Decenas de miles de personas se manifestaron ayer en varias ciudades de Francia en la primera gran protesta contra la reforma laboral impulsada por el presidente Emmanuel Macron, en una jornada de movilizaciones que en París terminó con represión policial, heridos y detenidos.
Las 180 protestas celebradas en toda Francia contra la flexibilización laboral que implicaría la reforma, que Macron quiere aprobar por decreto, encuentran al mandatario liberal, que asumió en mayo pasado, en plena caída de su popularidad. La reforma, que según el gobierno busca crear empleo y atraer inversiones, fija topes en las indemnizaciones por despido y da prioridad a los acuerdos dentro de cada empresa por sobre el convenio colectivo de cada actividad, entre otros puntos que rechazan los gremios.

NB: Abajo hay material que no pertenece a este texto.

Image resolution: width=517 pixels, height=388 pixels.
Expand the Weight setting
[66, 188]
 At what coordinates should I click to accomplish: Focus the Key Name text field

El sindicato CGT dijo que movilizó a 400.000 personas en todo el país, una cifra ligeramente inferior a las que reunió el año pasado contra una reforma más tibia que finalmente sacó adelante el presidente socialista Francois Hollande.

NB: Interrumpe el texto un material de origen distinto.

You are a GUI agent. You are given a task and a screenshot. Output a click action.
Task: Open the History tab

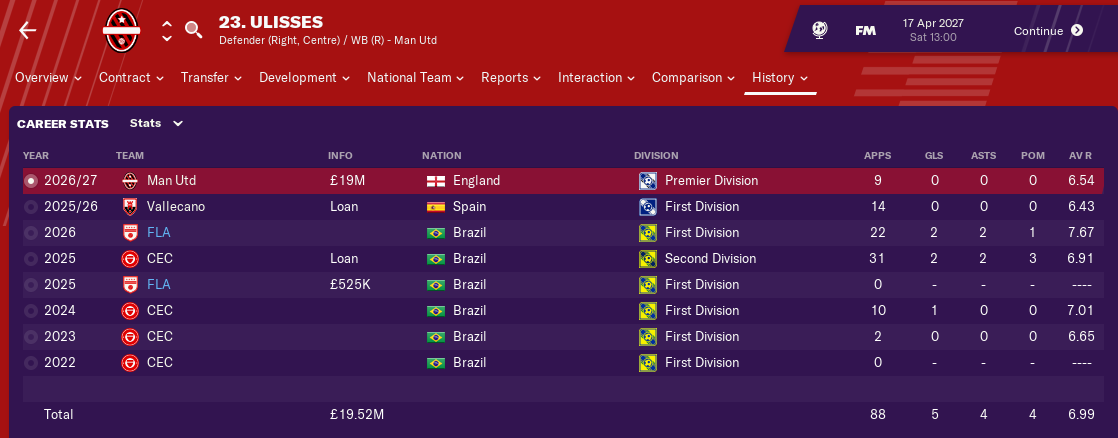tap(779, 78)
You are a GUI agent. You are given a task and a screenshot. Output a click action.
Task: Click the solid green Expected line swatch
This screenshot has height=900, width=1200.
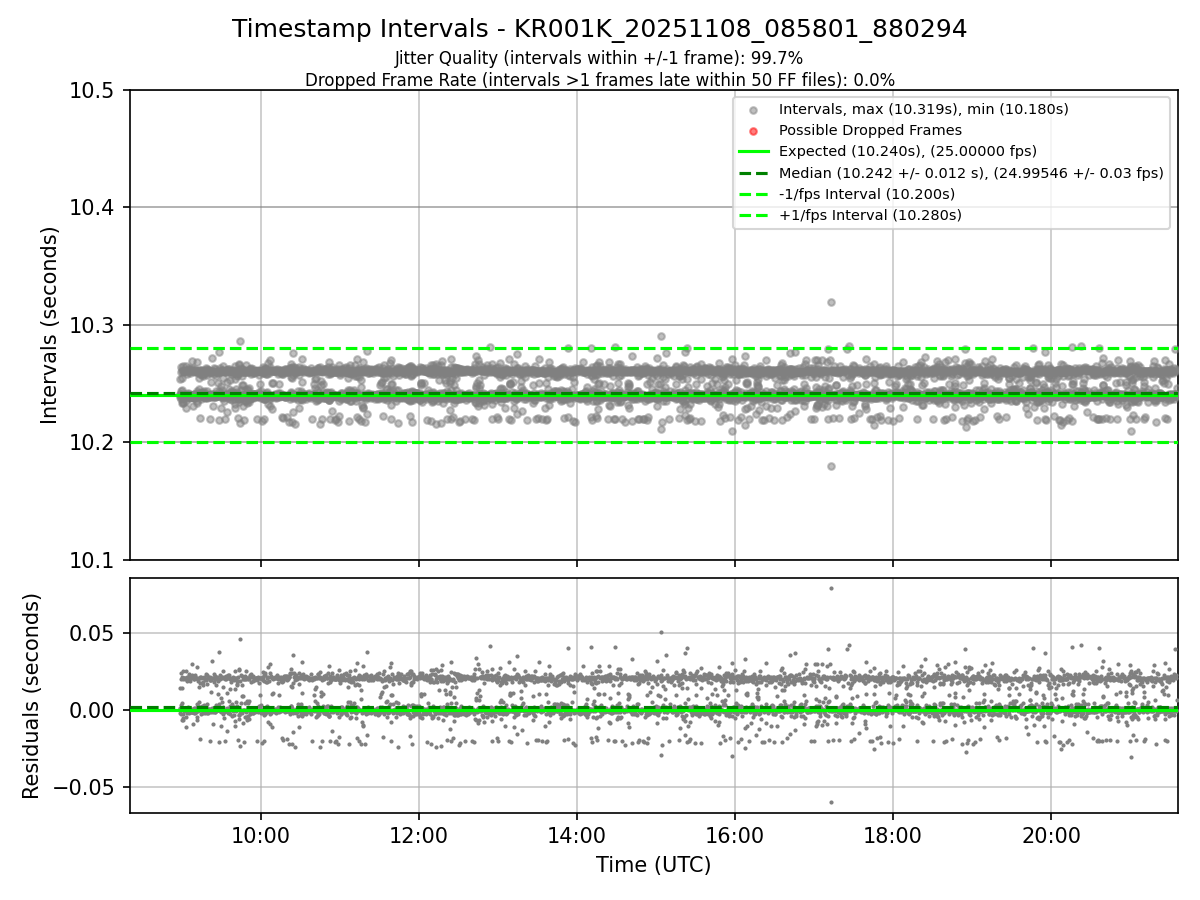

La huelga se tradujo en la cancelación de vuelos y en el retrasos en los trenes, pero no creó la sensación de parálisis que se temía, informó la agencia de noticias EFE. La amplia victoria de Macron en las presidenciales -refrendada en junio en comicios legislativas- con un programa en el que la reforma laboral figuraba entre uno de los puntos destacados, parece haber anestesiado en parte la contestación de la calle.

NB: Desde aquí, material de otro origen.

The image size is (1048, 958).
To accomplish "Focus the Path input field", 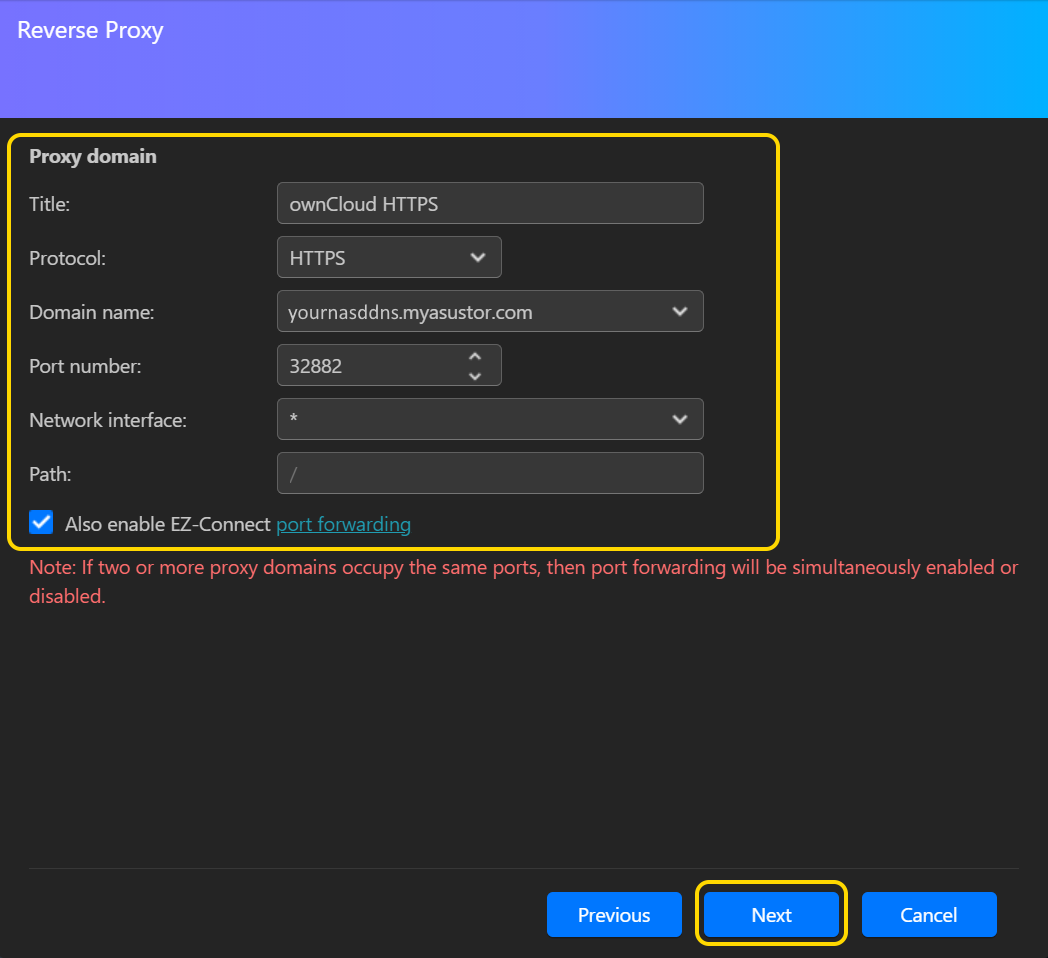I will [490, 473].
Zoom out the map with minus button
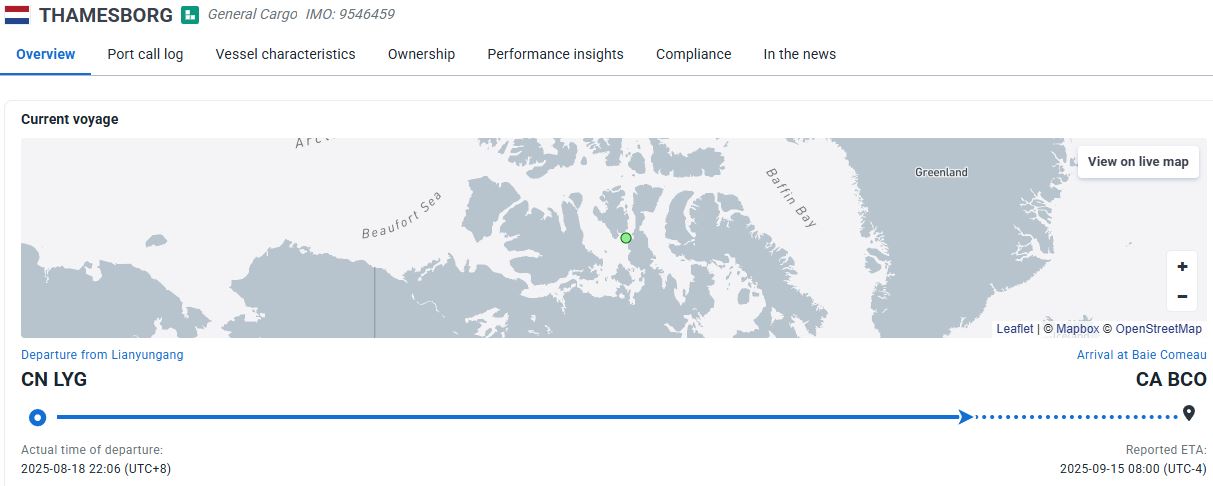 (x=1182, y=296)
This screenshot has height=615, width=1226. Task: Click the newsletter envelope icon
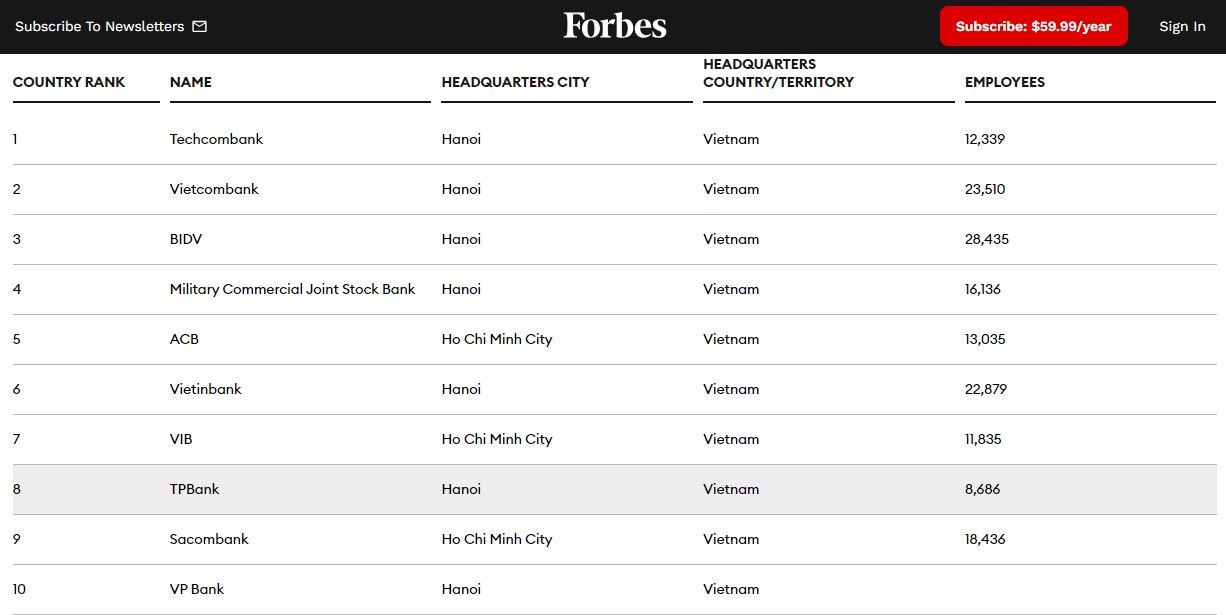pyautogui.click(x=200, y=26)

El presidente logró, además, romper el frente unido de los sindicatos con concesiones a algunos de ellos, lo que ha provocado que solo la CGT, segundo sindicato del país, convocara la huelga general de ayer.
Ni la CFDT, primera central obrera y de talante reformista, ni FO, muy potente en la función pública, se sumaron a este llamado, aunque muchos militantes de ambos sindicatos y algunas federaciones acudieron a las manifestaciones.